In full and without alteration, write out the records.

:: Information provided

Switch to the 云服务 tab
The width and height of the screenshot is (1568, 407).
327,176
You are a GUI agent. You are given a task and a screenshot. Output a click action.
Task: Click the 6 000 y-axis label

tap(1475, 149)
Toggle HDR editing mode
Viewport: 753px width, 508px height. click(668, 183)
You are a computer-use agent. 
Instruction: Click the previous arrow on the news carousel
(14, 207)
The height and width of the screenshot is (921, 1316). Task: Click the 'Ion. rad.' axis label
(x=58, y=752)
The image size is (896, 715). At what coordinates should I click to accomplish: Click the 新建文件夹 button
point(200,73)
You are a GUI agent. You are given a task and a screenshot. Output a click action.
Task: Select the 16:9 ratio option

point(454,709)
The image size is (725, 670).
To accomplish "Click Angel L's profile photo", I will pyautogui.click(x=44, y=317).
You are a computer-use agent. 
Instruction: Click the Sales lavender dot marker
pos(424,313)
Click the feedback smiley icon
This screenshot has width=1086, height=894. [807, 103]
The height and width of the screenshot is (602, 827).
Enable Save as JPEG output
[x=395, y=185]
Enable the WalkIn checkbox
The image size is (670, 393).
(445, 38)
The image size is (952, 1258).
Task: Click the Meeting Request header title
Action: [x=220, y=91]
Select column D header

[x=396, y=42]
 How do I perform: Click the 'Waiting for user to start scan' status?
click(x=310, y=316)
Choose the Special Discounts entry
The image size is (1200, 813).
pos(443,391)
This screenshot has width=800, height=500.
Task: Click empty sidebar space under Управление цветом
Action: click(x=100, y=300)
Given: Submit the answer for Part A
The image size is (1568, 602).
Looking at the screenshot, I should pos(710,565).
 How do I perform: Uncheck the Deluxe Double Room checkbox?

::::

### Solution below
Switch to the 云服务 tab
The width and height of the screenshot is (1568, 407).
327,176
You are a GUI agent. You are given a task and a screenshot. Output a click action.
Task: Click the 6 000 y-axis label

tap(1475, 149)
Toggle HDR editing mode
Viewport: 753px width, 508px height. click(668, 183)
You are a computer-use agent. 
Instruction: Click the previous arrow on the news carousel
(14, 207)
The height and width of the screenshot is (921, 1316). Task: Click the 'Ion. rad.' axis label
(x=58, y=752)
The image size is (896, 715). At what coordinates should I click to accomplish: Click the 新建文件夹 button
point(200,73)
You are a GUI agent. You are given a task and a screenshot. Output a click action.
Task: Select the 16:9 ratio option

point(454,709)
The image size is (725, 670).
To accomplish "Click Angel L's profile photo", I will pyautogui.click(x=44, y=317).
You are a computer-use agent. 
Instruction: Click the Sales lavender dot marker
pos(424,313)
Click the feedback smiley icon
This screenshot has width=1086, height=894. [807, 103]
The height and width of the screenshot is (602, 827).
Enable Save as JPEG output
[x=395, y=185]
Enable the WalkIn checkbox
The image size is (670, 393).
(445, 38)
The image size is (952, 1258).
Task: Click the Meeting Request header title
Action: [x=220, y=91]
Select column D header

[x=396, y=42]
 How do I perform: Click the 'Waiting for user to start scan' status?
click(x=310, y=316)
Choose the Special Discounts entry
The image size is (1200, 813).
pos(443,391)
This screenshot has width=800, height=500.
Task: Click empty sidebar space under Управление цветом
Action: click(x=100, y=300)
Given: Submit the answer for Part A
The image size is (1568, 602).
Looking at the screenshot, I should pos(710,565).
 How do I perform: Uncheck the Deluxe Double Room checkbox?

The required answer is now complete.